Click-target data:
=====
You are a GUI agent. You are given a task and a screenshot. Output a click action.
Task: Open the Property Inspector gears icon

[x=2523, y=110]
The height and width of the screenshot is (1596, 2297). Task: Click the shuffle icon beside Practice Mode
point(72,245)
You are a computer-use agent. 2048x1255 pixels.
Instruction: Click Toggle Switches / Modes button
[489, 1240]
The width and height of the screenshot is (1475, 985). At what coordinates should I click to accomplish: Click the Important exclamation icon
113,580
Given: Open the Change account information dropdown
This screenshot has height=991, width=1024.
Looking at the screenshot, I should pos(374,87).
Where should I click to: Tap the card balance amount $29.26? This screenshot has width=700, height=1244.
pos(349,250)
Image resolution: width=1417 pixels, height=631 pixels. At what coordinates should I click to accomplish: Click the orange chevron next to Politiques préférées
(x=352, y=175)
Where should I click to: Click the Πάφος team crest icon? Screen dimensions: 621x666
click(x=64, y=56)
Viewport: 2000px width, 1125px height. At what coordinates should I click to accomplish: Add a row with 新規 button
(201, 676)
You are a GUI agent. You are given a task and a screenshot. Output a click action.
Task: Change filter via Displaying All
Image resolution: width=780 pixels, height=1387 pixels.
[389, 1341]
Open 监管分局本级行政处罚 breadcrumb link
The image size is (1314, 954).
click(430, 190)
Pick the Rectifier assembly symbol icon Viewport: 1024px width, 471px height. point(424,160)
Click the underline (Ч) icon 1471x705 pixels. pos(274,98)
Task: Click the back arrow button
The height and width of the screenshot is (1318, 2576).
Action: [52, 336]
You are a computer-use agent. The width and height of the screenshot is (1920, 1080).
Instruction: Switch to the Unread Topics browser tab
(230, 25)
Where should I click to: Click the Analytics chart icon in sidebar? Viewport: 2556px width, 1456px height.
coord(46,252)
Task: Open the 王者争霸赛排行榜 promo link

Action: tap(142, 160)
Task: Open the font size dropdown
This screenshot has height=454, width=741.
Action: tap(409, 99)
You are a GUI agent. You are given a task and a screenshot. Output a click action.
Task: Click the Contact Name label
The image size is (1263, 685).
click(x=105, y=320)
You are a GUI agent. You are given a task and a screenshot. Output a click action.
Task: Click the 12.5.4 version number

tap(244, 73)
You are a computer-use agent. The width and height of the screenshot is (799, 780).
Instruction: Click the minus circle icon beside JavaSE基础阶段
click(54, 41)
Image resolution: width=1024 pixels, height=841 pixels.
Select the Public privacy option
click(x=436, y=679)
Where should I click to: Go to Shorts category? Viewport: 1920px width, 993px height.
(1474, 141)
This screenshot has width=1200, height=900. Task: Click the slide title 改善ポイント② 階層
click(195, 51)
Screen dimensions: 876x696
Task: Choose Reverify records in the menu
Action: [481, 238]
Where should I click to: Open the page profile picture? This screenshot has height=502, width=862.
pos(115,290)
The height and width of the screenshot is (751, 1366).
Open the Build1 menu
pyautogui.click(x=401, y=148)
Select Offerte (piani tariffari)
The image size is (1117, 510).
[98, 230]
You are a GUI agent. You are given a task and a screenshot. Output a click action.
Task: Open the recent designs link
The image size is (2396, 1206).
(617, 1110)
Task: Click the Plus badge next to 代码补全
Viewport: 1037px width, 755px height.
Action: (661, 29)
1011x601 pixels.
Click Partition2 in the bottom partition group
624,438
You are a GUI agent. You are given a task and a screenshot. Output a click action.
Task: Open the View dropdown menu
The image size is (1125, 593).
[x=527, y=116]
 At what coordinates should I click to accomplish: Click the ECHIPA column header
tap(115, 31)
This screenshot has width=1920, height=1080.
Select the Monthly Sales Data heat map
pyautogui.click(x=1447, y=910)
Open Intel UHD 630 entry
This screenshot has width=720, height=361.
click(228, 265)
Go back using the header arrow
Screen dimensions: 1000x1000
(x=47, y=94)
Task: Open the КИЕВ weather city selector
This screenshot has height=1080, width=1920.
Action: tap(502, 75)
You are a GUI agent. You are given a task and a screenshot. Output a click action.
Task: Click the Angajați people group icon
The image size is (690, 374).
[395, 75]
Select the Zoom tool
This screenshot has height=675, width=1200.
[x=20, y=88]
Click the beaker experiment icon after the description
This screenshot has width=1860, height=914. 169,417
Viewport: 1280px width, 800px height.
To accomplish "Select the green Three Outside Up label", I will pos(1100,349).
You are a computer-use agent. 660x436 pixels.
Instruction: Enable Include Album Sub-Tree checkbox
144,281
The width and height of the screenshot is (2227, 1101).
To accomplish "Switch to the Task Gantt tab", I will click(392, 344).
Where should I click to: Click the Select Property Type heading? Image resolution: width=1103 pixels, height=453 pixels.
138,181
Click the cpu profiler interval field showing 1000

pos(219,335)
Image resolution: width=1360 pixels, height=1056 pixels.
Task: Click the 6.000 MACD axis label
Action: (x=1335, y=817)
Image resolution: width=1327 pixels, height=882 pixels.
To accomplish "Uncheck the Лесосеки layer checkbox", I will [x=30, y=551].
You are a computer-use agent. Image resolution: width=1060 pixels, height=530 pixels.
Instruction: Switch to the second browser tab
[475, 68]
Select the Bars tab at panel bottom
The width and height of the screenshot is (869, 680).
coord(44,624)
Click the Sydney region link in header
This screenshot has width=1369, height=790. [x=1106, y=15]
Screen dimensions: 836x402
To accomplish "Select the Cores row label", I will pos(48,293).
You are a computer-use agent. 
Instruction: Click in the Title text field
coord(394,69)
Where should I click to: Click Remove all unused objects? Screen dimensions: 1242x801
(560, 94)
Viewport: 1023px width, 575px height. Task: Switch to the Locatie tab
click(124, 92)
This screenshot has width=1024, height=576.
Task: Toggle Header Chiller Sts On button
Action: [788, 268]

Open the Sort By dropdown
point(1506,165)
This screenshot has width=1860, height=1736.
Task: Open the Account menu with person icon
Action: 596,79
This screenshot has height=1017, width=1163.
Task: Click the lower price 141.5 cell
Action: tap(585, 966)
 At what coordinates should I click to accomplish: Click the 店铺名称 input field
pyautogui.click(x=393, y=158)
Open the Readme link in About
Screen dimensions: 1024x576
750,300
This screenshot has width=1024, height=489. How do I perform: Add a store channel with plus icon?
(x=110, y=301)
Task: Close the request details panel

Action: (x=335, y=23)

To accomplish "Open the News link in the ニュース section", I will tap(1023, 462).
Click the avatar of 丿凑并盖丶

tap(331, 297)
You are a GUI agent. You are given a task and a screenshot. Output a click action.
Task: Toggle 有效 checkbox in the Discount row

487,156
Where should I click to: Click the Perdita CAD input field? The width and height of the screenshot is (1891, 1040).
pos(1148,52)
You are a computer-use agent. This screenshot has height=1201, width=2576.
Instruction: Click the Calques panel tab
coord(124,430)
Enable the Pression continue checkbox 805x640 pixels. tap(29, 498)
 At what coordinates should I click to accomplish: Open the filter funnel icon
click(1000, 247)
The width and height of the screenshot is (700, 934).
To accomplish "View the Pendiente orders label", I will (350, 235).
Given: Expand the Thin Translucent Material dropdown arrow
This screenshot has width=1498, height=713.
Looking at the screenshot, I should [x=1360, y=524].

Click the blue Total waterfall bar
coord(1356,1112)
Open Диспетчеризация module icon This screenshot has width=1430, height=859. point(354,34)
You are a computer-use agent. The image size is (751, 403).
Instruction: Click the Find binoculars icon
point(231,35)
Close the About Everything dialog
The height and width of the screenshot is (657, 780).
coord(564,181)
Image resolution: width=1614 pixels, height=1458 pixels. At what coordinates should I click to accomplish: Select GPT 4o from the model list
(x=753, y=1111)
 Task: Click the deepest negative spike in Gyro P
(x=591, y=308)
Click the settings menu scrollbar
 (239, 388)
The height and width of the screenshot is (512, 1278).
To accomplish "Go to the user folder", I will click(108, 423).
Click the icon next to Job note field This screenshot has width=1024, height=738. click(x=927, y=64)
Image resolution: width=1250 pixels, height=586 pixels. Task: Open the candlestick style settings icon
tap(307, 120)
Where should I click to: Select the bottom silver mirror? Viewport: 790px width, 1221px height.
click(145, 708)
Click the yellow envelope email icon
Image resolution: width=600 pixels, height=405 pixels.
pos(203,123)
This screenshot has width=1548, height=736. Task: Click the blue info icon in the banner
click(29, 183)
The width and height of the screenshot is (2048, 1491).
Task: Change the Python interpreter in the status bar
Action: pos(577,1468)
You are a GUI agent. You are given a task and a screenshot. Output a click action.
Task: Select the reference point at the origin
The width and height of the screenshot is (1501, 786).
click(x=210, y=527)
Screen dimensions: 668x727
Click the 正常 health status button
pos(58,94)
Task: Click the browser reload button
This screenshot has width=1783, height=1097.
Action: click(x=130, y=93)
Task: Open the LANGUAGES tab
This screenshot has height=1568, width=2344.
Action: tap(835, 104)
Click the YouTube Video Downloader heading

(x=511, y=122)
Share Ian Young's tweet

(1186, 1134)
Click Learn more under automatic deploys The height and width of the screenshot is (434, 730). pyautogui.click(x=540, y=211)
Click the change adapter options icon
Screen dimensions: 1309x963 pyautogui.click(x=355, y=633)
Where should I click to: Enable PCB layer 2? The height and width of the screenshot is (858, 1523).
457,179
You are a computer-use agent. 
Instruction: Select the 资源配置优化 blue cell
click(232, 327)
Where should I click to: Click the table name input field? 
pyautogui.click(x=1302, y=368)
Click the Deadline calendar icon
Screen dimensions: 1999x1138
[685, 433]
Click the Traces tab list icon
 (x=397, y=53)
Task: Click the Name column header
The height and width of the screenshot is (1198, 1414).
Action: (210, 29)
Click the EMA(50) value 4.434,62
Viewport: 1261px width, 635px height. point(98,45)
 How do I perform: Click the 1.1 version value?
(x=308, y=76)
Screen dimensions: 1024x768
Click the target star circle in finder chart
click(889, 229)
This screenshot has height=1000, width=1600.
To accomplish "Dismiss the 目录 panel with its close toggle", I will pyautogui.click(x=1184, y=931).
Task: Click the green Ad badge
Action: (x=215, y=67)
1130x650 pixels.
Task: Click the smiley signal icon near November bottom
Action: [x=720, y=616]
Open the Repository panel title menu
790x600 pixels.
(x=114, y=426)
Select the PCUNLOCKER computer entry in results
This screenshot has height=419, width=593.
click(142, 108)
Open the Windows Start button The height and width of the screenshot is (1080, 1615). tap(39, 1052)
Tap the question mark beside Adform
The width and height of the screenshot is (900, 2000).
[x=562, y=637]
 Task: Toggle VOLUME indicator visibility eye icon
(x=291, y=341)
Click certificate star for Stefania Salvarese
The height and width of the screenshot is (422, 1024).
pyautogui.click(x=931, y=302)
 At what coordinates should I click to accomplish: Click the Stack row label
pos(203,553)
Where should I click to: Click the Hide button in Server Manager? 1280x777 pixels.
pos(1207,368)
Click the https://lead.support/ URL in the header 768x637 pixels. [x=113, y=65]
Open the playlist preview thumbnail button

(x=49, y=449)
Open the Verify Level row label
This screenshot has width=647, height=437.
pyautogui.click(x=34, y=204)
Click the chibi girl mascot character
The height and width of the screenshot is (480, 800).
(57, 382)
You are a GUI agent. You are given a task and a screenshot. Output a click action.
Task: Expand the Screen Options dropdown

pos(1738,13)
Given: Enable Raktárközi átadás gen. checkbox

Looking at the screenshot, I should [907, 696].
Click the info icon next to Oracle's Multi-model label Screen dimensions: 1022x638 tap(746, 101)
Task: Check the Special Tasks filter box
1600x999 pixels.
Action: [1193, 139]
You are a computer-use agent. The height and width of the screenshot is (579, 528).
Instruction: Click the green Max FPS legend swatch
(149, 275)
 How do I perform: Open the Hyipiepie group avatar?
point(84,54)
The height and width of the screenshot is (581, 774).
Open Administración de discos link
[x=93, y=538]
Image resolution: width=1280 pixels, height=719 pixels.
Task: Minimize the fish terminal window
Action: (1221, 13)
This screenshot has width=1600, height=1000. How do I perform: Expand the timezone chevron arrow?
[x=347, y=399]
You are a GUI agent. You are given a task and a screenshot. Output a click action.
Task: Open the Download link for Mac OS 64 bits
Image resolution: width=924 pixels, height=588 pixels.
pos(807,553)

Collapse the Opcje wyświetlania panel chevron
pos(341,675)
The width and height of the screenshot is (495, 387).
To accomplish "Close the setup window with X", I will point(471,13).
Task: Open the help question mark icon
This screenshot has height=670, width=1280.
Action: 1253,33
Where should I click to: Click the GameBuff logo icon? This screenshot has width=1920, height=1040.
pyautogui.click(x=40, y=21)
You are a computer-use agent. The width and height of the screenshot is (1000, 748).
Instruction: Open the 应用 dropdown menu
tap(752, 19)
=====
WHAT YOU NEED TO DO: Please convert the records into a numbered list with blank lines dropped, starting at the line containing "Click the YouTube Video Downloader heading" and ending after the line containing "Click Learn more".

TASK ANSWER:
1. Click the YouTube Video Downloader heading
2. (x=511, y=122)
3. Share Ian Young's tweet
4. (1186, 1134)
5. Click Learn more under automatic deploys The height and width of the screenshot is (434, 730). pyautogui.click(x=540, y=211)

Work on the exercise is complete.